The Scatter / Gather Pattern

This is the canonical Turn idiom for processing a large batch of items in parallel. It is the language-native equivalent of Promise.allSettled in JavaScript or asyncio.gather in Python, with no boilerplate required:

invoice_reconciliation.tn
struct Invoice { id: Num, status: Str, matched: Bool };

let invoice_ids = [1001, 1002, 1003, 1004, 1005];

// Scatter: every invoice gets its own agent
let agents = spawn_each(invoice_ids, turn(id: Num) {
  context.system("You are an invoice reconciliation agent.");
  let result = infer Invoice {
      "Reconcile invoice #" + id + " against the purchase order database.";
  };
  return result;
});

// Gather: collect all results once every agent completes
let invoices = gather agents;

call("echo", "All " + invoices + " invoices reconciled.");

Error Isolation (allSettled semantics)

If a child agent throws an unhandled error, gather does not propagate that exception to the orchestrator. Instead, the failed agent's error message is returned as its slot in the results list. Every other agent's result is preserved:

resilient_batch.tn
let docs = ["doc_1.pdf", "corrupt_file", "doc_3.pdf"];

let workers = spawn_each(docs, turn(path: Str) {
  if path == "corrupt_file" {
      throw "Cannot parse: " + path;
  }
  return infer Summary { "Summarize document at: " + path; };
});

let results = gather workers;
// results[0] => Summary { ... }         (ok)
// results[1] => "Cannot parse: corrupt_file"   (error string, not a crash)
// results[2] => Summary { ... }         (ok)

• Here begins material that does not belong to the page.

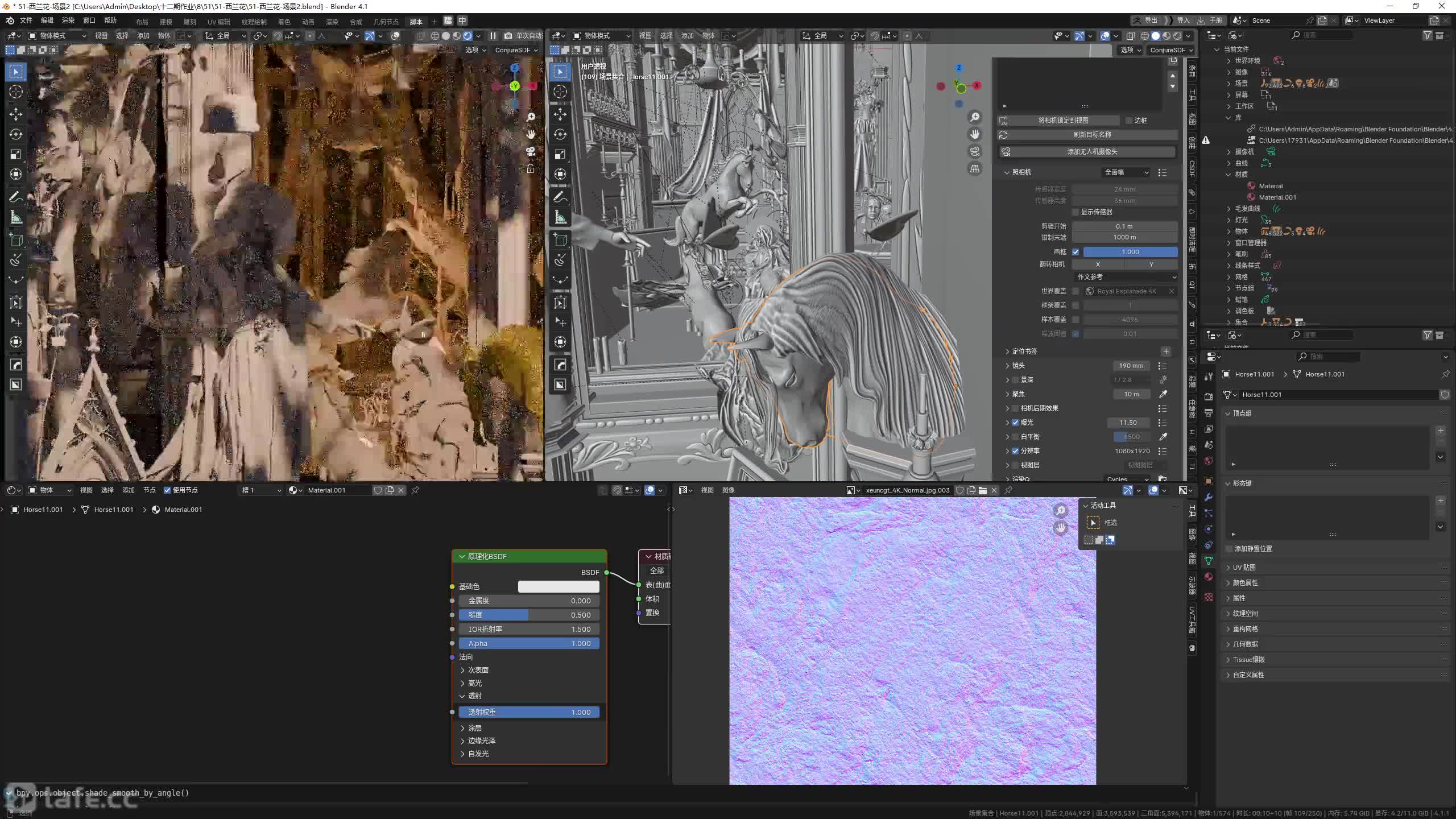Click the 将相机锁定到视图 button
1456x819 pixels.
coord(1062,121)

This is the correct behavior for agentic systems at scale. A single failed document should never abort 9,999 others. gather guarantees that you always get back a list of length equal to the input, with errors as first-class values.

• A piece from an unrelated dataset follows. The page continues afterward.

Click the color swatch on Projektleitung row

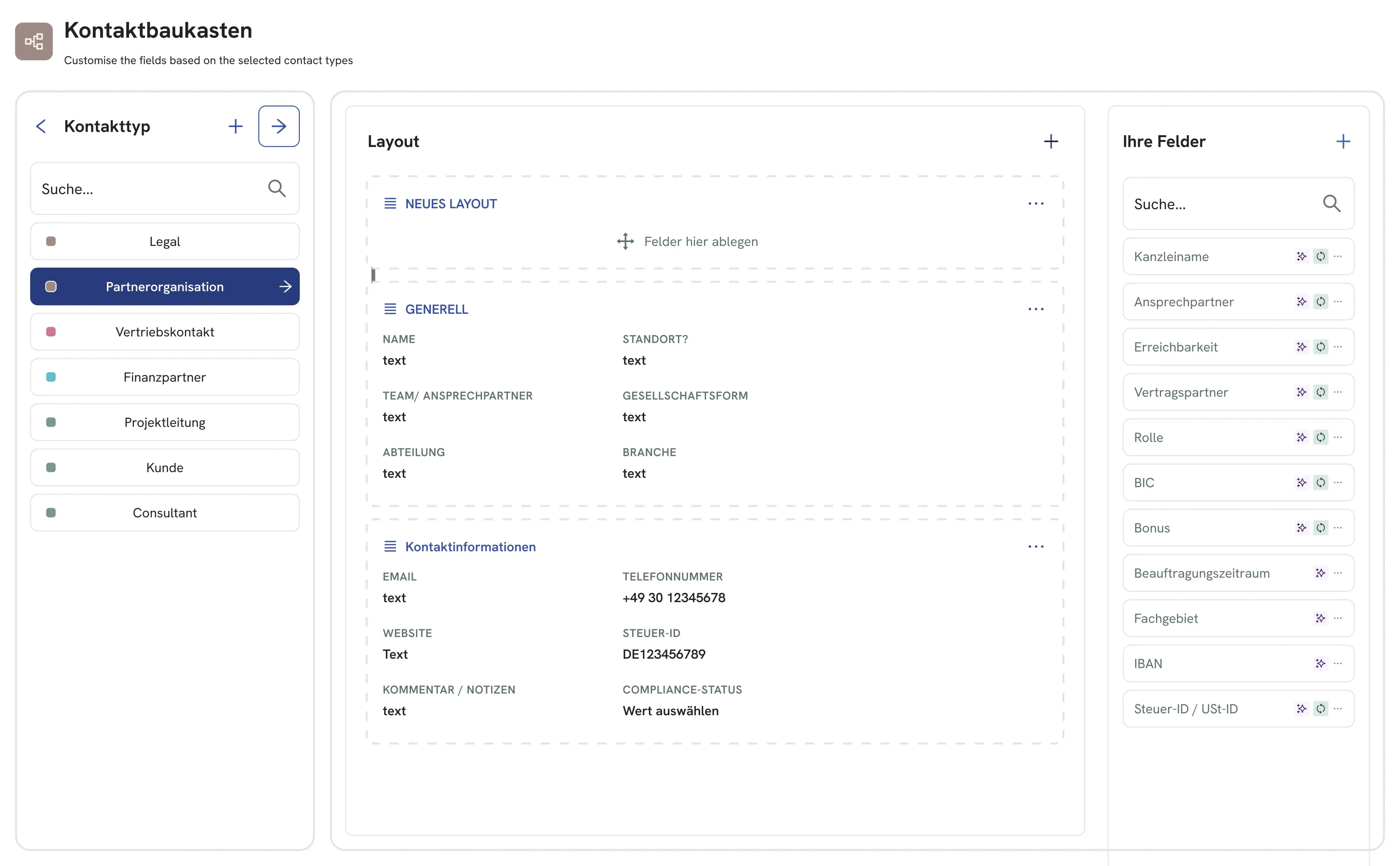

gather vs Manual receive Loops

Manual receive loopgather
CodeWrite loop, track PIDs manuallyOne keyword
OrderNon-deterministic (first to arrive)Deterministic (matches input order)
ErrorsCrash propagates unless handled explicitlyallSettled: errors are values
Use caseStreaming, partial resultsComplete batch collection

Use receive when you want to process results as they arrive. Use gather when you need the full result set, ordered and fault-tolerant, before proceeding.